### YOUR GOAL
Word for word, restate the lines from the one holding "The width and height of the screenshot is (1512, 794)." through the end of the data below, including both endpoints and nothing more.

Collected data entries

# # # # #

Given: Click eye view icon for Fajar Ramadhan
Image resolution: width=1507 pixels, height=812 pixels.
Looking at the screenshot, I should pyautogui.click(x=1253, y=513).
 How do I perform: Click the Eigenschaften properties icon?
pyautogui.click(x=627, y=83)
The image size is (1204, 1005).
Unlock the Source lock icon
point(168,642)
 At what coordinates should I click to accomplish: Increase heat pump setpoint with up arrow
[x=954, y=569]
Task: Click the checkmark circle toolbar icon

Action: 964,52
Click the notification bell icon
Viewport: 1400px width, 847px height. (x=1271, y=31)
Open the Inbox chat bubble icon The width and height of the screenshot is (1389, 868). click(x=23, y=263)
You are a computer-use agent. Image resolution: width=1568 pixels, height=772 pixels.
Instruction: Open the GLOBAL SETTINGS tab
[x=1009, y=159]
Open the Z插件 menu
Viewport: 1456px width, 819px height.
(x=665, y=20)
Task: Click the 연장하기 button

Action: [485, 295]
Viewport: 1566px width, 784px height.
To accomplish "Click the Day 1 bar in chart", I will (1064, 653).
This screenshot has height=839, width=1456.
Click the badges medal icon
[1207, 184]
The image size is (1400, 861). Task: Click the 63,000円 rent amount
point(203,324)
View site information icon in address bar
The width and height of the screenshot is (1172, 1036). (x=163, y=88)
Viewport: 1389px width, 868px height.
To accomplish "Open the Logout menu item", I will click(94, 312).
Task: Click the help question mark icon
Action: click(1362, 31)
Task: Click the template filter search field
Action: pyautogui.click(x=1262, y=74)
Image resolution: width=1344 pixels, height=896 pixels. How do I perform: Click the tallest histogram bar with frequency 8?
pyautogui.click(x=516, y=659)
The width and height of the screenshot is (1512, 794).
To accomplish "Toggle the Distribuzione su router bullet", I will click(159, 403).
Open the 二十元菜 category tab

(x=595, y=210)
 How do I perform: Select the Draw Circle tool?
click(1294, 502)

# # # # #

### ANSWER FOR THE TASK
The width and height of the screenshot is (1512, 794).
To accomplish "Toggle the Distribuzione su router bullet", I will click(159, 403).
Open the 二十元菜 category tab

(x=595, y=210)
 How do I perform: Select the Draw Circle tool?
click(1294, 502)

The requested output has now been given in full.